Breathe In, Breathe Out


Yesterday we got on a bus for a ride that would take about 20 minutes.  It appeared that all the seats were taken so we stood toward the back, as the recorded announcement asks you to do, hoping that someone would get off and open up a seat.  After a few minutes a man who had just taken his seat near the back began to laugh with the woman in the adjacent seat (whom he hadn't appeared to know when he sat down) and they both got up and moved to the door, he saying to us "There are seats at the back, all the way at the back."  He sort of smirked as he said this.

We moved back, took the seats they had vacated, and breathed in.  Oops, bad idea.  It took about 10 seconds to realize that someone had done something really stinky, or rather not done something to avoid being really stinky.  I hadn't noticed that people were avoiding getting close to the man in the back corner, just behind the seats we had taken, who was clearly the source of the really putrid smell..

Just then a couple of individual seats opened up a bit farther forward and we moved quickly to grab them.  That's when the sociological experiment began and I had what I think is a new French cultural insight.  Or maybe it's international.  You'll let me know, right?

At least six people in the course of the ride moved to take advantage of the empty seats in front of M. Smelly, which were the only empty ones on a crowded bus.  After several moments all of them either changed seats or simply got up and stood farther forward.


Not once did any of those who knew what was happening mention to those moving back to get the seats that it might not be a good idea.  This is why I suspect it's a French thing; you don't talk to people you don't know, you don't offer unsolicited advice.  I murmured to a woman as she passed that she might not want to do that, but she paid no attention.

The look on her face a couple of seconds later...priceless.

3 comments:

Ksam said...

This is one aspect of French culture that I still find really frustrating.
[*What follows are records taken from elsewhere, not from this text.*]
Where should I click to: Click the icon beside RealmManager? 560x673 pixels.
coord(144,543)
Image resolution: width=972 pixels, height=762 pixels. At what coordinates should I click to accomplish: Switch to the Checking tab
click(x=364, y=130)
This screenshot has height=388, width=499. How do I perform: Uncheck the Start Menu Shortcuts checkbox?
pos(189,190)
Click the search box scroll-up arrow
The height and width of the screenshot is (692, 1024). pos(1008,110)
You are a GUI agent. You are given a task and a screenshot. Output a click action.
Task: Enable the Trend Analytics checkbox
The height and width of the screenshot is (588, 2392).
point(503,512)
For example, the other day, I waited in a really long line to use one of the automatic stamp machines at the post office. I thought our line was going faster than the others, but didn't know why - until I got up to the front and saw that the machine wasn't working. Meaning all of the people in front of me had seen the exact same thing and just not bothered to tell those in line behind them.
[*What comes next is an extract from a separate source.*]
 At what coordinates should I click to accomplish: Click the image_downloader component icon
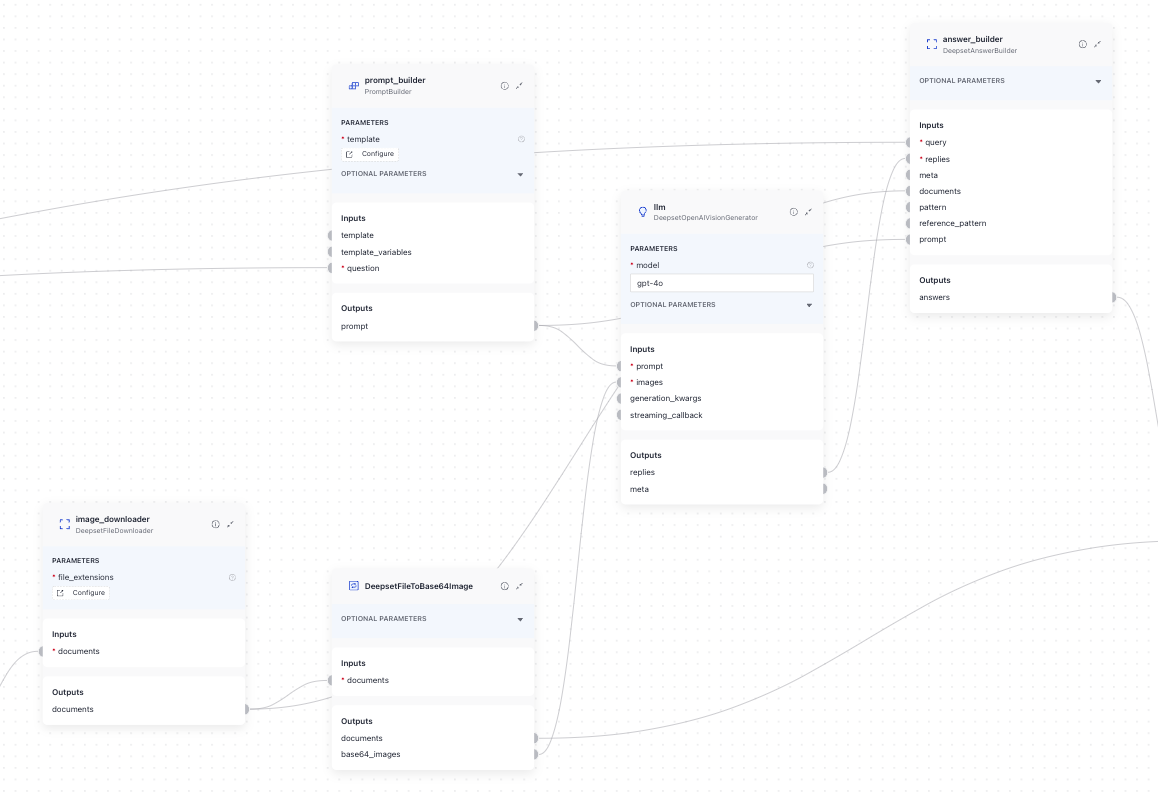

I turned around and told the people behind me it wasn't working, but funnily enough, not a single one believed me and they all proceeded to try it for themselves. Go figure!

Janey and Co. said...

Shelli that is really a funny story..and food for thought...Then I read Ksam's comment which is unbelievable!Wonder where the lack of trust for strangers comes from?

Shelli said...

I'm not sure the lack of trust for strangers is a French phenomenon...how many times have you pushed the elevator button when someone was already waiting and would surely have pushed it? I do it all the time. ;-)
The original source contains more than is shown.